▶ _Your task_: Each entry must be restated word for word.

[Excerpts from a dataset]
--- START ---

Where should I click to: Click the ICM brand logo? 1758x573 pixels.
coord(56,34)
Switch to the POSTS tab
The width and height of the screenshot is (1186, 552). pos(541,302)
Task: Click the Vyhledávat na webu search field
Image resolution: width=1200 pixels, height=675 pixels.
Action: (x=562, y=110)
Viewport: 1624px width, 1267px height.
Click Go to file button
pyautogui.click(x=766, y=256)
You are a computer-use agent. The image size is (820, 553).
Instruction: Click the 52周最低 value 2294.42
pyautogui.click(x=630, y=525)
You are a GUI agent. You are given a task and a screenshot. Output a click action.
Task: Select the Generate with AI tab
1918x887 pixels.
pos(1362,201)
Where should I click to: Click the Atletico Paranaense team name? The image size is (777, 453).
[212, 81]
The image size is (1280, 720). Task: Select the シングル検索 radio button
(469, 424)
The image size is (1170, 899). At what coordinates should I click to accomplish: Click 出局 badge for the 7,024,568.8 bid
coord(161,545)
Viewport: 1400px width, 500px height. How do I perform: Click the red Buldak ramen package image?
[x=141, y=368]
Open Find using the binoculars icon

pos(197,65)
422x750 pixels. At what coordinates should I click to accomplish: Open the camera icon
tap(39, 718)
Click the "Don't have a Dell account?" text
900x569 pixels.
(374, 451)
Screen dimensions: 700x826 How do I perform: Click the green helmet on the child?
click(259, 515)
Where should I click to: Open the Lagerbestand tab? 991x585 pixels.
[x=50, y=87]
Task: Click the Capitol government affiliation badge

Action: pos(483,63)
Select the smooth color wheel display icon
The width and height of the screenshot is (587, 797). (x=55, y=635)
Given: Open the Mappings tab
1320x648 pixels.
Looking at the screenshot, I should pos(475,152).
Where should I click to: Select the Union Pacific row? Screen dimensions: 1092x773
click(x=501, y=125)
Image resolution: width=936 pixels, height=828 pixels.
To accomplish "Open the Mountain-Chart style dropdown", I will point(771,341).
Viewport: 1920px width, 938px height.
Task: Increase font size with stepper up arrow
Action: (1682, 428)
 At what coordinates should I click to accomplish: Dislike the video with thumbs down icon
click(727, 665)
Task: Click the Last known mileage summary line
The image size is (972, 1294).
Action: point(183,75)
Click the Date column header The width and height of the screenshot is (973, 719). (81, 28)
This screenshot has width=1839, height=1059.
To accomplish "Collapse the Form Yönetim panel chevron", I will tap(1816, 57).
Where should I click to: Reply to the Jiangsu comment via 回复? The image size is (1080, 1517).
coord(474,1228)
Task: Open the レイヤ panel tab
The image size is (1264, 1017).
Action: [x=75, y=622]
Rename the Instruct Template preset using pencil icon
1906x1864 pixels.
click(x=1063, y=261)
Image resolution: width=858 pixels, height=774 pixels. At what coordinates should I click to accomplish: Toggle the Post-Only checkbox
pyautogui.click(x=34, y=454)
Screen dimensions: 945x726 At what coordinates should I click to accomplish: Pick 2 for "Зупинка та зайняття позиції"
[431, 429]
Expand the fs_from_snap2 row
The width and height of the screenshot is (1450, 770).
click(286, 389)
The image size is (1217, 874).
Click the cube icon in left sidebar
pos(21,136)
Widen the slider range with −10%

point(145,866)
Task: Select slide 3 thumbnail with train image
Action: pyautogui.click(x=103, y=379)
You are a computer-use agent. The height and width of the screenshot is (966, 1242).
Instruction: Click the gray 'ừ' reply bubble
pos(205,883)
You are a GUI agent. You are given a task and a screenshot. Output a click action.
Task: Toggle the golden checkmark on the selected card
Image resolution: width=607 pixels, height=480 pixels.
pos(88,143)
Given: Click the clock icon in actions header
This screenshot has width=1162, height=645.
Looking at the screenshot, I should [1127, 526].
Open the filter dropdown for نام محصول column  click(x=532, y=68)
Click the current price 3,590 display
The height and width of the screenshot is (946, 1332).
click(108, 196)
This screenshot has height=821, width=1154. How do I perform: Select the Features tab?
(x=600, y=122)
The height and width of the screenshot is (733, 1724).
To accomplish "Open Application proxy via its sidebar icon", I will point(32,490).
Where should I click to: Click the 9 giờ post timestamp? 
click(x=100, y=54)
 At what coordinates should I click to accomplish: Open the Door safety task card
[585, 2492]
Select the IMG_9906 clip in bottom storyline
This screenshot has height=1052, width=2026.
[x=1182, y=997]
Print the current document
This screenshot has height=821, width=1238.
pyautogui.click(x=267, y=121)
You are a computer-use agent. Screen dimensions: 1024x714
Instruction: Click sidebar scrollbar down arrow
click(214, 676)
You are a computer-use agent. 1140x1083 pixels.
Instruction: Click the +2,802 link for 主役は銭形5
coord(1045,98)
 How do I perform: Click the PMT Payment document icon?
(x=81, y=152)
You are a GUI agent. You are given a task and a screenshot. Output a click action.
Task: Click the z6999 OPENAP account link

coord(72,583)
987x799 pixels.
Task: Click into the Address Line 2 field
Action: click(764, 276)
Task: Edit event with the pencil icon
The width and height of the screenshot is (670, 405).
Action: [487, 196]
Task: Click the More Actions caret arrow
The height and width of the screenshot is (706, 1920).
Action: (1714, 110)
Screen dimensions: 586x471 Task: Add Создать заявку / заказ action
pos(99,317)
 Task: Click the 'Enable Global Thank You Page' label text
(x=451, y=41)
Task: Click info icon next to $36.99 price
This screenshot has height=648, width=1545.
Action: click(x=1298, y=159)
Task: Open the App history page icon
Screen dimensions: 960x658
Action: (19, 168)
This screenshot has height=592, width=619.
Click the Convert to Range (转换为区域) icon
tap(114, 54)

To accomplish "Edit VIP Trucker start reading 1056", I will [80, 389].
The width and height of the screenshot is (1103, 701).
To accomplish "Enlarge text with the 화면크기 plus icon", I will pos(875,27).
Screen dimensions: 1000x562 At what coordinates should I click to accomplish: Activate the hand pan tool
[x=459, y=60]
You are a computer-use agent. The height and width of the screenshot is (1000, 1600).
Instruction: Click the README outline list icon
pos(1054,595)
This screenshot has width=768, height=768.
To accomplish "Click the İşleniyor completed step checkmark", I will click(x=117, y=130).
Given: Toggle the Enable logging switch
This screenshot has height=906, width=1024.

--- END ---

▶ _Reply to the exercise_:
Where should I click to: Click the ICM brand logo? 1758x573 pixels.
coord(56,34)
Switch to the POSTS tab
The width and height of the screenshot is (1186, 552). pos(541,302)
Task: Click the Vyhledávat na webu search field
Image resolution: width=1200 pixels, height=675 pixels.
Action: (x=562, y=110)
Viewport: 1624px width, 1267px height.
Click Go to file button
pyautogui.click(x=766, y=256)
You are a computer-use agent. The image size is (820, 553).
Instruction: Click the 52周最低 value 2294.42
pyautogui.click(x=630, y=525)
You are a GUI agent. You are given a task and a screenshot. Output a click action.
Task: Select the Generate with AI tab
1918x887 pixels.
pos(1362,201)
Where should I click to: Click the Atletico Paranaense team name? The image size is (777, 453).
[212, 81]
The image size is (1280, 720). Task: Select the シングル検索 radio button
(469, 424)
The image size is (1170, 899). At what coordinates should I click to accomplish: Click 出局 badge for the 7,024,568.8 bid
coord(161,545)
Viewport: 1400px width, 500px height. How do I perform: Click the red Buldak ramen package image?
[x=141, y=368]
Open Find using the binoculars icon

pos(197,65)
422x750 pixels. At what coordinates should I click to accomplish: Open the camera icon
tap(39, 718)
Click the "Don't have a Dell account?" text
900x569 pixels.
(374, 451)
Screen dimensions: 700x826 How do I perform: Click the green helmet on the child?
click(259, 515)
Where should I click to: Open the Lagerbestand tab? 991x585 pixels.
[x=50, y=87]
Task: Click the Capitol government affiliation badge

Action: pos(483,63)
Select the smooth color wheel display icon
The width and height of the screenshot is (587, 797). (x=55, y=635)
Given: Open the Mappings tab
1320x648 pixels.
Looking at the screenshot, I should pos(475,152).
Where should I click to: Select the Union Pacific row? Screen dimensions: 1092x773
click(x=501, y=125)
Image resolution: width=936 pixels, height=828 pixels.
To accomplish "Open the Mountain-Chart style dropdown", I will point(771,341).
Viewport: 1920px width, 938px height.
Task: Increase font size with stepper up arrow
Action: (1682, 428)
 At what coordinates should I click to accomplish: Dislike the video with thumbs down icon
click(727, 665)
Task: Click the Last known mileage summary line
The image size is (972, 1294).
Action: point(183,75)
Click the Date column header The width and height of the screenshot is (973, 719). (81, 28)
This screenshot has width=1839, height=1059.
To accomplish "Collapse the Form Yönetim panel chevron", I will tap(1816, 57).
Where should I click to: Reply to the Jiangsu comment via 回复? The image size is (1080, 1517).
coord(474,1228)
Task: Open the レイヤ panel tab
The image size is (1264, 1017).
Action: [x=75, y=622]
Rename the Instruct Template preset using pencil icon
1906x1864 pixels.
click(x=1063, y=261)
Image resolution: width=858 pixels, height=774 pixels. At what coordinates should I click to accomplish: Toggle the Post-Only checkbox
pyautogui.click(x=34, y=454)
Screen dimensions: 945x726 At what coordinates should I click to accomplish: Pick 2 for "Зупинка та зайняття позиції"
[431, 429]
Expand the fs_from_snap2 row
The width and height of the screenshot is (1450, 770).
click(286, 389)
The image size is (1217, 874).
Click the cube icon in left sidebar
pos(21,136)
Widen the slider range with −10%

point(145,866)
Task: Select slide 3 thumbnail with train image
Action: pyautogui.click(x=103, y=379)
You are a computer-use agent. The height and width of the screenshot is (966, 1242).
Instruction: Click the gray 'ừ' reply bubble
pos(205,883)
You are a GUI agent. You are given a task and a screenshot. Output a click action.
Task: Toggle the golden checkmark on the selected card
Image resolution: width=607 pixels, height=480 pixels.
pos(88,143)
Given: Click the clock icon in actions header
This screenshot has width=1162, height=645.
Looking at the screenshot, I should [1127, 526].
Open the filter dropdown for نام محصول column  click(x=532, y=68)
Click the current price 3,590 display
The height and width of the screenshot is (946, 1332).
click(108, 196)
This screenshot has height=821, width=1154. How do I perform: Select the Features tab?
(x=600, y=122)
The height and width of the screenshot is (733, 1724).
To accomplish "Open Application proxy via its sidebar icon", I will point(32,490).
Where should I click to: Click the 9 giờ post timestamp? 
click(x=100, y=54)
 At what coordinates should I click to accomplish: Open the Door safety task card
[585, 2492]
Select the IMG_9906 clip in bottom storyline
This screenshot has height=1052, width=2026.
[x=1182, y=997]
Print the current document
This screenshot has height=821, width=1238.
pyautogui.click(x=267, y=121)
You are a computer-use agent. Screen dimensions: 1024x714
Instruction: Click sidebar scrollbar down arrow
click(214, 676)
You are a computer-use agent. 1140x1083 pixels.
Instruction: Click the +2,802 link for 主役は銭形5
coord(1045,98)
 How do I perform: Click the PMT Payment document icon?
(x=81, y=152)
You are a GUI agent. You are given a task and a screenshot. Output a click action.
Task: Click the z6999 OPENAP account link

coord(72,583)
987x799 pixels.
Task: Click into the Address Line 2 field
Action: click(764, 276)
Task: Edit event with the pencil icon
The width and height of the screenshot is (670, 405).
Action: [487, 196]
Task: Click the More Actions caret arrow
The height and width of the screenshot is (706, 1920).
Action: (1714, 110)
Screen dimensions: 586x471 Task: Add Создать заявку / заказ action
pos(99,317)
 Task: Click the 'Enable Global Thank You Page' label text
(x=451, y=41)
Task: Click info icon next to $36.99 price
This screenshot has height=648, width=1545.
Action: click(x=1298, y=159)
Task: Open the App history page icon
Screen dimensions: 960x658
Action: (19, 168)
This screenshot has height=592, width=619.
Click the Convert to Range (转换为区域) icon
tap(114, 54)

To accomplish "Edit VIP Trucker start reading 1056", I will [80, 389].
The width and height of the screenshot is (1103, 701).
To accomplish "Enlarge text with the 화면크기 plus icon", I will pos(875,27).
Screen dimensions: 1000x562 At what coordinates should I click to accomplish: Activate the hand pan tool
[x=459, y=60]
You are a computer-use agent. The height and width of the screenshot is (1000, 1600).
Instruction: Click the README outline list icon
pos(1054,595)
This screenshot has width=768, height=768.
To accomplish "Click the İşleniyor completed step checkmark", I will click(x=117, y=130).
Given: Toggle the Enable logging switch
This screenshot has height=906, width=1024.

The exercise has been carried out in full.